Abstract:
Vitruvius’ text, De architectura, described the practice of architecture and
urban strategies for the late Roman Republic. Later use of the text and its
messages, emerging with the growing impact of printing on specific changes
in power relations associated with governance of cities, provided the
opportunity for a politicized agenda to be incorporated to appease these
differing contexts. It was during the Renaissance that Vitruvius and other
antique authorities were employed in discourses on citizenry where
architecture’s attributes were used to reinforce ideals of good governance in
the emerging urbanity of city-states. This paper investigates Paolo Paruta’s
Della perfettione della vita politica, a work of sixteenth-century political theory
on the Venetian Republic, to examine how politically inspired uses of
Vitruvius’ concepts supported the survival of Venice’s model of a republic.
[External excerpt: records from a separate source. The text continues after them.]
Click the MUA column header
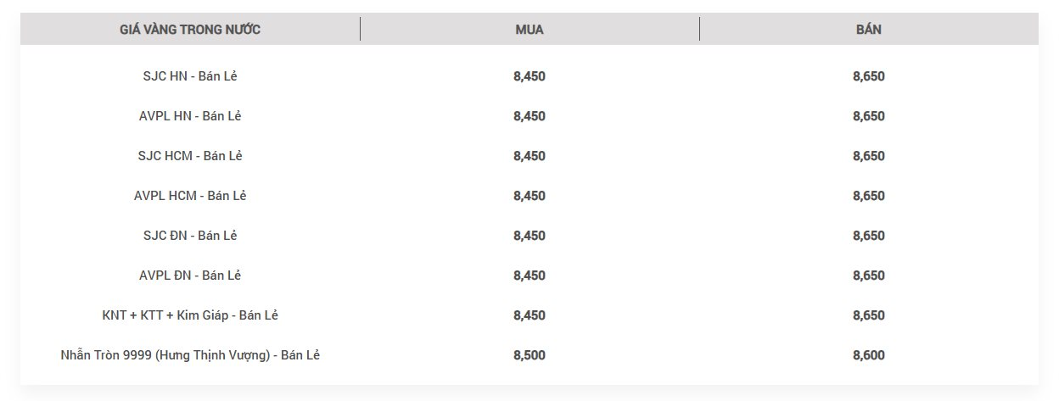The width and height of the screenshot is (1059, 401). (x=530, y=30)
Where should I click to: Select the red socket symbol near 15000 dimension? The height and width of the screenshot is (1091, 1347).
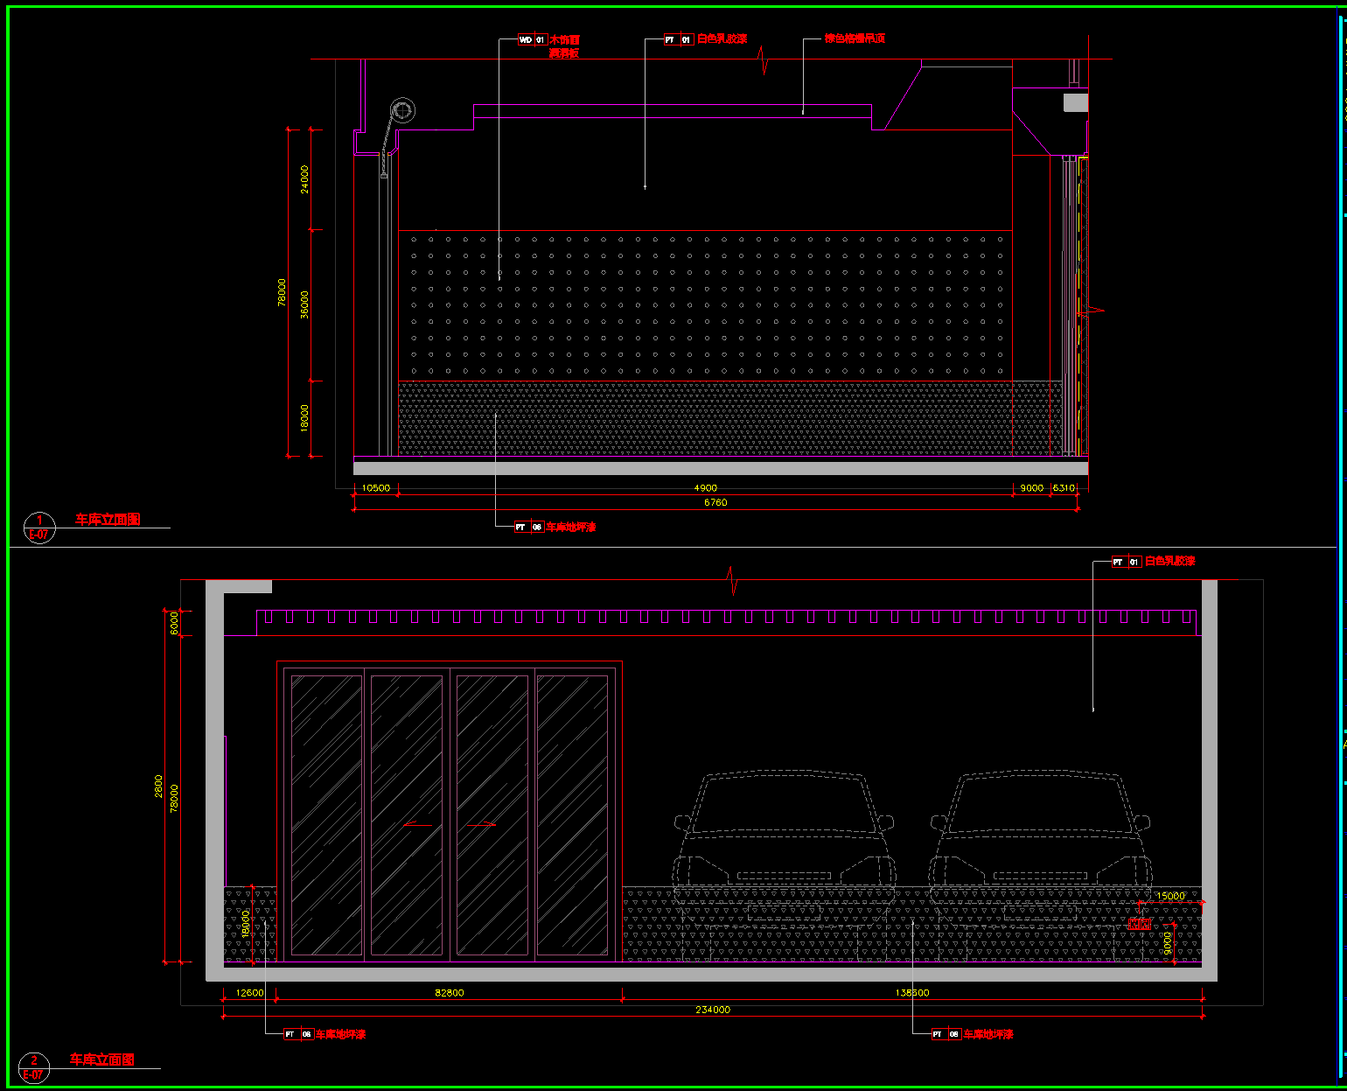point(1138,924)
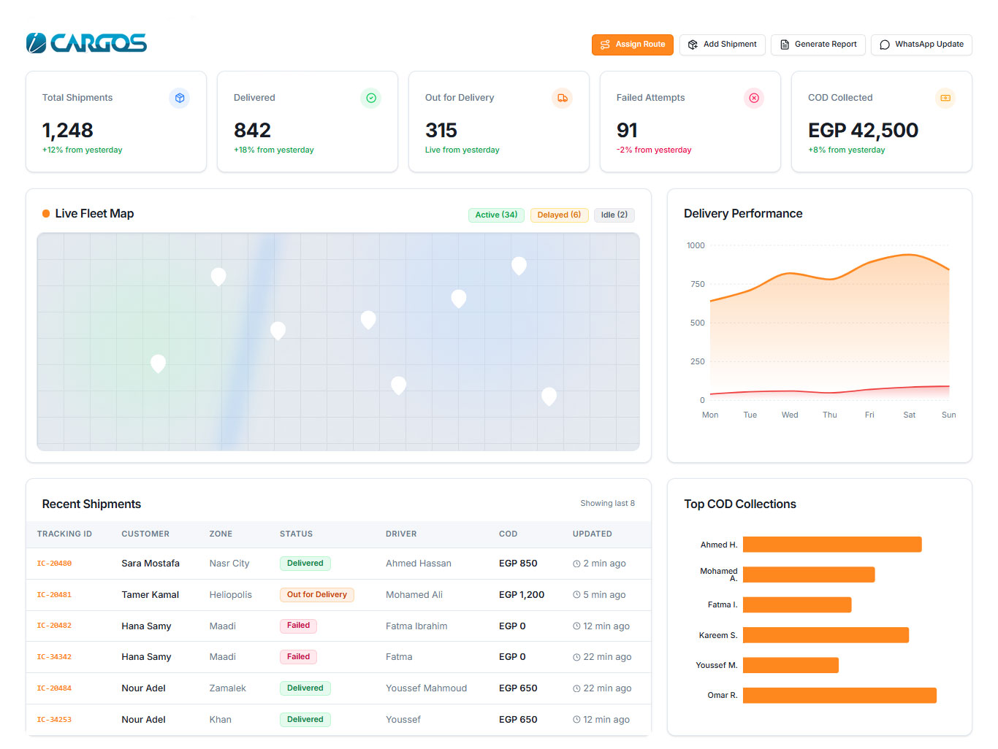Viewport: 998px width, 749px height.
Task: Click the Out for Delivery truck icon
Action: click(x=563, y=98)
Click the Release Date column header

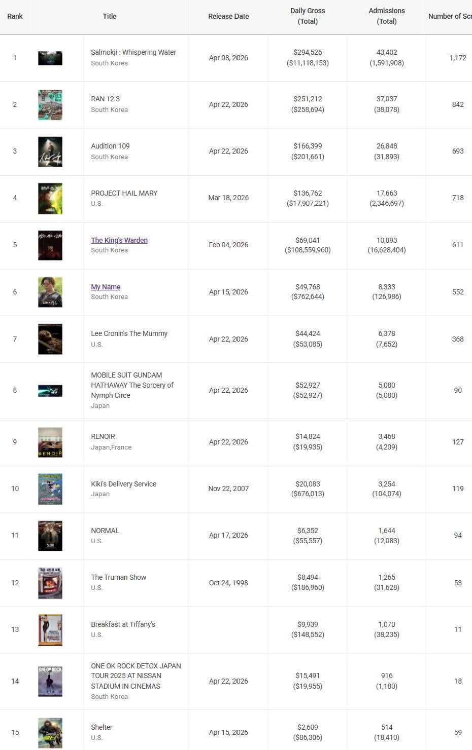point(228,16)
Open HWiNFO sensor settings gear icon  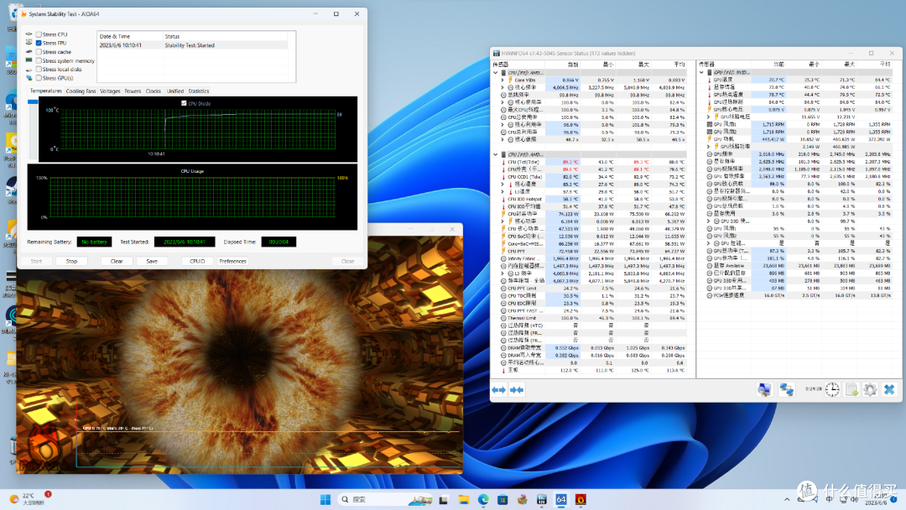[870, 390]
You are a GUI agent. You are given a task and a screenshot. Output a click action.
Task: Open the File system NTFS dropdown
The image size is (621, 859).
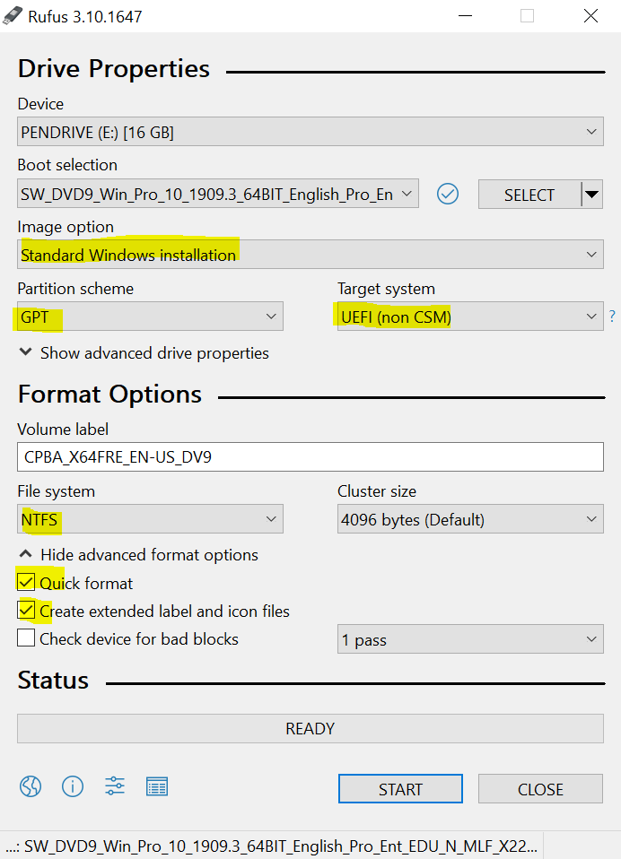click(x=150, y=519)
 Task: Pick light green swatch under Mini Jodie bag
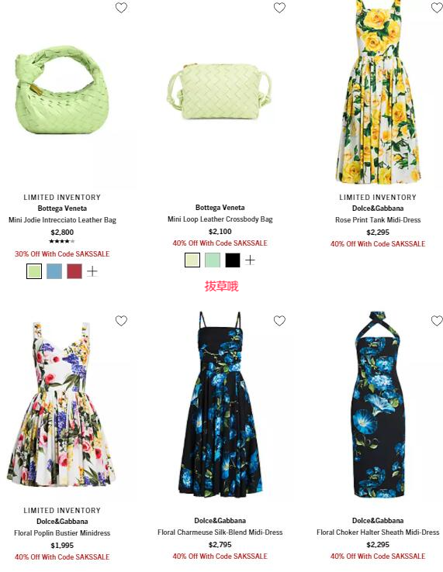click(34, 271)
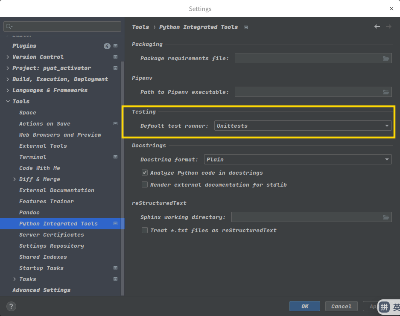
Task: Select Server Certificates in settings tree
Action: pos(51,235)
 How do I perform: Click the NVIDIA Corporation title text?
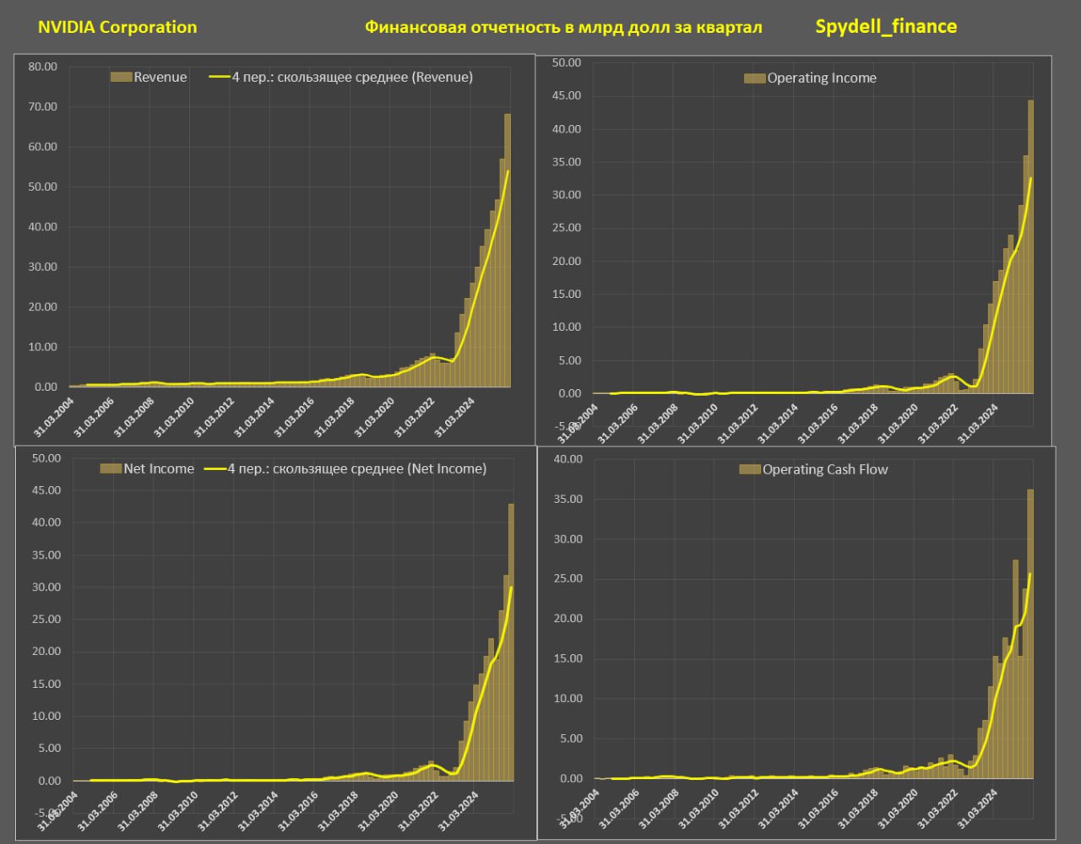point(117,27)
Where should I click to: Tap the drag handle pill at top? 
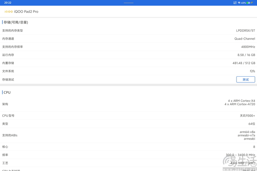129,3
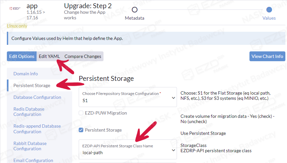The image size is (287, 163).
Task: Uncheck the Persistent Storage checkbox
Action: [81, 130]
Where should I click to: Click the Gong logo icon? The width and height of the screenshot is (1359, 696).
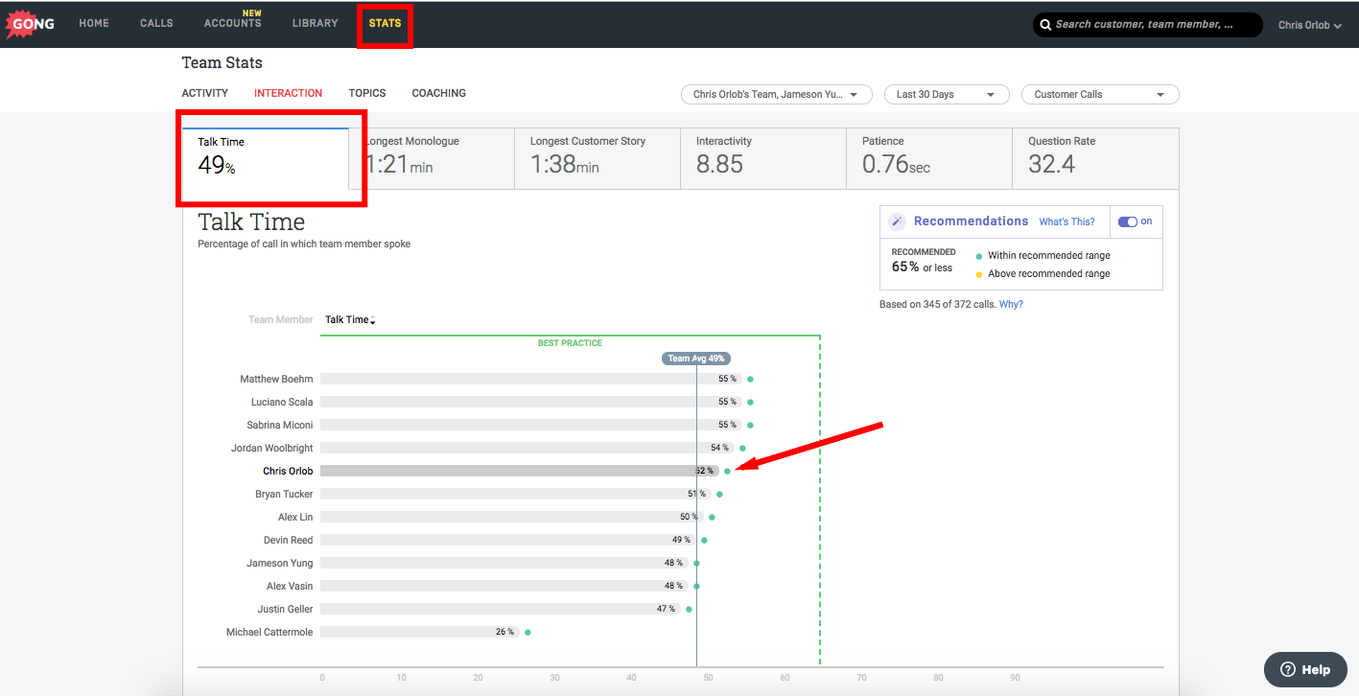33,24
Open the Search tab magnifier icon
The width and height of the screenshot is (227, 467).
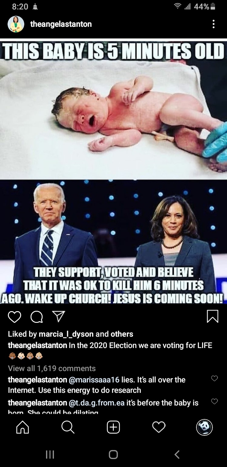pyautogui.click(x=67, y=428)
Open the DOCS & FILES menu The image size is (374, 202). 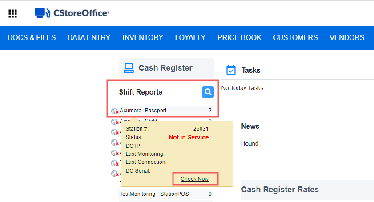(32, 37)
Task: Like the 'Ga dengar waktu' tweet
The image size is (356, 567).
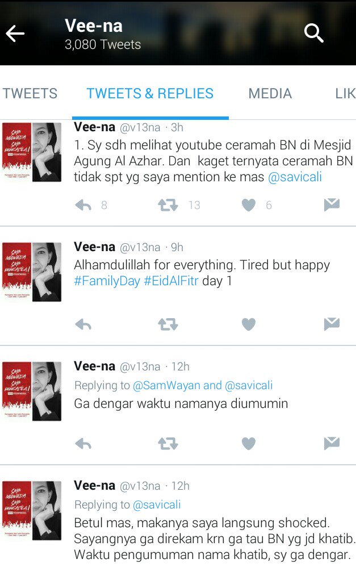Action: 249,443
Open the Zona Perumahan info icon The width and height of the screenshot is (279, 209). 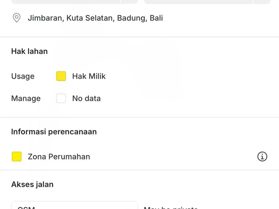click(262, 157)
Paolo Paruta was to become Procuratore of San Marco in 1597. Fundamental
to his validation of Venetian governance was Vitruvius’ representation of the
body-of-state being reflected in the architectural make-up of the city.
Paolo Paruta’s Della perfettione is a dialogue in which the relationship
between the body politic of Venice and its embodied presence in the
organization and representation of the city, are debated. In the first instance
this paper establishes how Renaissance dialogue form could use the authority
of Vitruvius to validate Venice’s patriarchal form of republic and its mirrored
urbanity. In the second the paper evaluates Paruta’s text to show how
Vitruvius’ ideas were made relevant to the Renaissance Venetian context.
Finally, within the context of Venice’s architecture it explores how this new
political agenda, which uses Vitruvius as its authority, was rationalized.